*DIRECTIONS*:
Gather all lines in the entries that include the word "coordinates".

*STORED DATA*:
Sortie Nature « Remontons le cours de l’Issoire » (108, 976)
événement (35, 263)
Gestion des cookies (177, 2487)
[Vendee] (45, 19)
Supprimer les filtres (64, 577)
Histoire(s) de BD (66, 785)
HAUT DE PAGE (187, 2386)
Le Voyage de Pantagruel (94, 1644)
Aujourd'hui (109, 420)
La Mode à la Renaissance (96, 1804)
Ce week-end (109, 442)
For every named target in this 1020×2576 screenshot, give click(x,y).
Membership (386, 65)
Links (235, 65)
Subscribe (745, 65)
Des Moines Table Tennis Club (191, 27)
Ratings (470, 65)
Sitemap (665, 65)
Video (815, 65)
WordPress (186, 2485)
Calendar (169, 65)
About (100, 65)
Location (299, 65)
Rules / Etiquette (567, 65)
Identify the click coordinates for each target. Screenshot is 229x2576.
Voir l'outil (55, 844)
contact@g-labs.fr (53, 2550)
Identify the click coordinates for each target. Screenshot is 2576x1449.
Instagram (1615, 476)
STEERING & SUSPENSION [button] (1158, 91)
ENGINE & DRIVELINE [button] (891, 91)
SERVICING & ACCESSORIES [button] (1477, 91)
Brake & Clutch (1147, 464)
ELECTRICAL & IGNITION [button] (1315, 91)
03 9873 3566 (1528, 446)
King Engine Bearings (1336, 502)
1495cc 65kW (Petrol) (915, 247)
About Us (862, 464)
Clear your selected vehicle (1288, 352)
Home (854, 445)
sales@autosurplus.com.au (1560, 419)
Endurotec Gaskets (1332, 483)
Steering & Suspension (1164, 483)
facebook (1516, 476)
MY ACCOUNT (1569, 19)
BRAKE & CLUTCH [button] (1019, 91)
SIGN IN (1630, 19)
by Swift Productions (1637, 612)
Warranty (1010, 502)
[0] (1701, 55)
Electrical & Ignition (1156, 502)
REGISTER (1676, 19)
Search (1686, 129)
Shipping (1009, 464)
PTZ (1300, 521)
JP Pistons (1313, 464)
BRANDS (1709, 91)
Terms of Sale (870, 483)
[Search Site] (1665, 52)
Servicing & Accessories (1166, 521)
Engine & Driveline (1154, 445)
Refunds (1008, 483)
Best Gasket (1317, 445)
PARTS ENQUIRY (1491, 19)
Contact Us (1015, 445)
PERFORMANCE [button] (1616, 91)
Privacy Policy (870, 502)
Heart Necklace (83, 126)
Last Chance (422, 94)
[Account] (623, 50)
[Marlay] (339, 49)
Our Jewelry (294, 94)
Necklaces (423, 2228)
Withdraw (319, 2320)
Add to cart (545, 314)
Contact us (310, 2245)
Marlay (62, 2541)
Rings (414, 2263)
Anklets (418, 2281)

*TASK SOLUTION*:
Identify the click coordinates for each target. Screenshot is 229x2576.
Identify the click coordinates for each target. Screenshot is 2576x1449.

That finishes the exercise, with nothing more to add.